According to Givara, who has agreed to document his journey from Greece into northern Europe for MEE, the conditions on both sides of the border where thousands of mainly Syrian refugees have been stuck for days at a time are totally miserable.

“The spirits of most people, especially the ones who have children, is bad,” he told MEE. 

"People on either side of the border sleep out in the open or in tents. On the Macedonian side, there’s around 4,000 people in total.
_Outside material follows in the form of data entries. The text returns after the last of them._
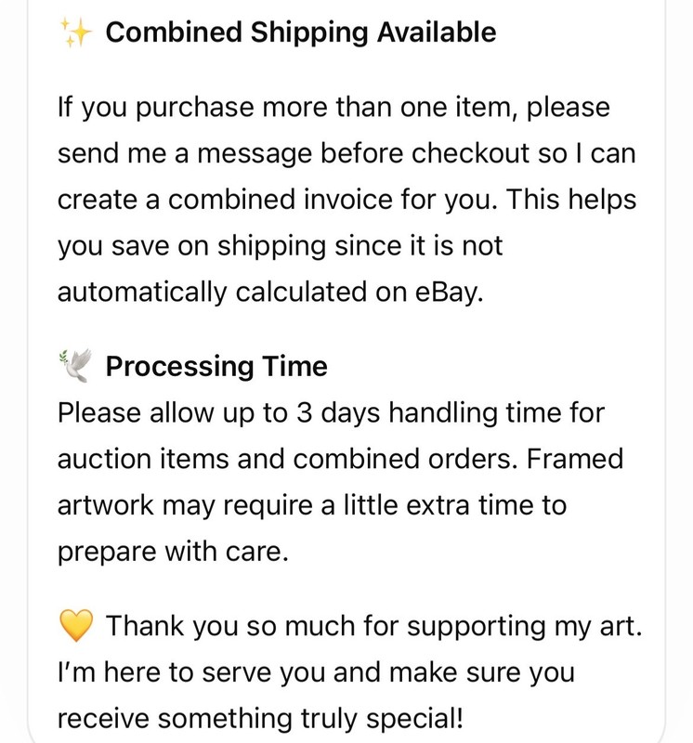Click the yellow heart emoji

76,625
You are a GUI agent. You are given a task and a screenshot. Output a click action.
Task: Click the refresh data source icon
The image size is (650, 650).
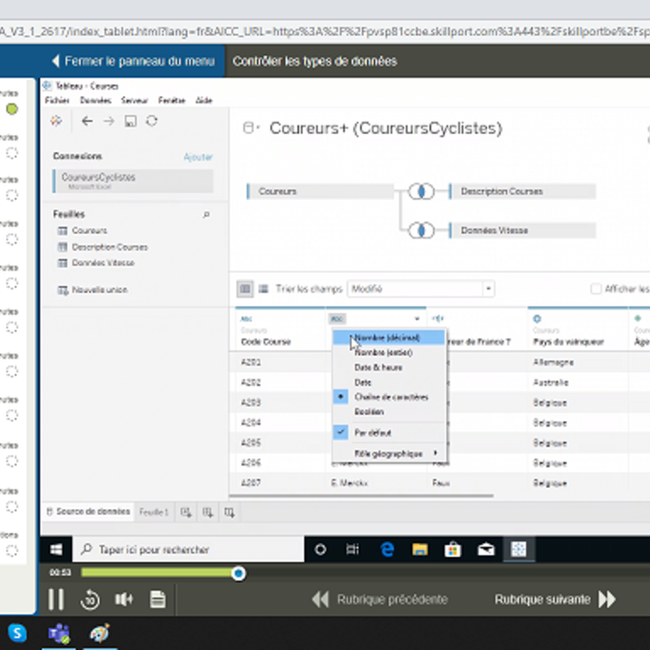coord(151,121)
Syrians make up 1,500. Iraqis make up another 1,500. The rest are a mixture of people mainly from Pakistan and Sudan."

Givara, who was previously on a Greek island for two weeks, said that he travelled up north and made it across the border seven times.

"The border guards caught me each time," he said. "Every time I would make it two kilometres inside, the border guards would chase me, catch me and beat me up. Then they would throw me back into a valley on the Greek side."

“Maybe they beat me up because I resisted,” he added. “But in the end me and my friend pushed hard against the border guards and [we] got through.”

The situation on the Greek-Macedonian border exploded last Friday after Macedonian authorities closed the border, and border police began firing tear gas and stun grenades towards the mass of people struggling to get into the country. Videos and images apparently showing the refugees - men, women and children alike - being beaten up have since also emerged. 

Refugees run as Macedonian border guards fire tear gas and stun grenades (MEE/Givara al-Ali)

According to the Ministry of Interior, around 42,000 migrants and refugees entered the small Balkan state in the past two months. Most of the refugees are using Macedonia to get through to the northern European countries.

The recent border violence prompted Amnesty International to rebuke the Macedonian government for not dealing with the influx of refugees appropriately.

“The Macedonian authorities are responding as if they were dealing with rioters rather than refugees who have fled conflict and persecution,” said Gauri van Gulik, Amnesty International’s Europe Deputy Director.

“All countries have a duty to protect those fleeing conflict and persecution, and Macedonia is no exception. When the system cannot cope, you improve the system - you don’t just stop people from coming in.”

Givara said that border authorities on Saturday were letting people pass through in very limited numbers.

"People are allowed to cross the border drop by drop - around 20 people every hour," he said.

“They [border guards] act like they’re giving priority to families, but once the clashes start no one is spared,” he said. “I’ve seen women and girls getting beaten up. There’s quite a few injuries here.”

Refugees were briefly stopped by Macedonian border authorities from crossing into the country (MEE/Givara al-Ali)

Givara is now waiting for an official stamp by the authorities before he continues on his next leg of his journey, where he hopes his final destination will be either Holland or the UK. He said that once he gets the stamp he will not wait for a train but will take a taxi directly to the Serbian border.

"I have enough money to book a hotel to sleep in, but I don't stay in my room. I like to spend most of my time with the other refugees who sleep in tents or out in the open. I bought 15 tents and gave them to families. My heart aches whenever I see a child sleeping on the ground hugging himself from the cold.”

He brushes off the families’ gratitude and says he feels like this is his obligation to them.

Humanitarian assistance exists in the form of packages sent by Doctors Beyond Borders and from the Greek authorities. Food trucks have sprouted near the border and some people buy what they can from there. But over the weekend, heavy rains resulted in many people getting sick, and Givara said there were medical shortages.

As for his next satirical video depicting life for Syrian refugees journeying across Europe, Givara says he is still gathering material.

“I have quite a lot of footage, but nothing really concrete,” he said, reflecting on the sober events and clashes at the border. “Not yet anyway.”

Middle East Eye will be following Givara's story as he continues his real-life journey north through Europe over the coming days in hopes of seeking asylum.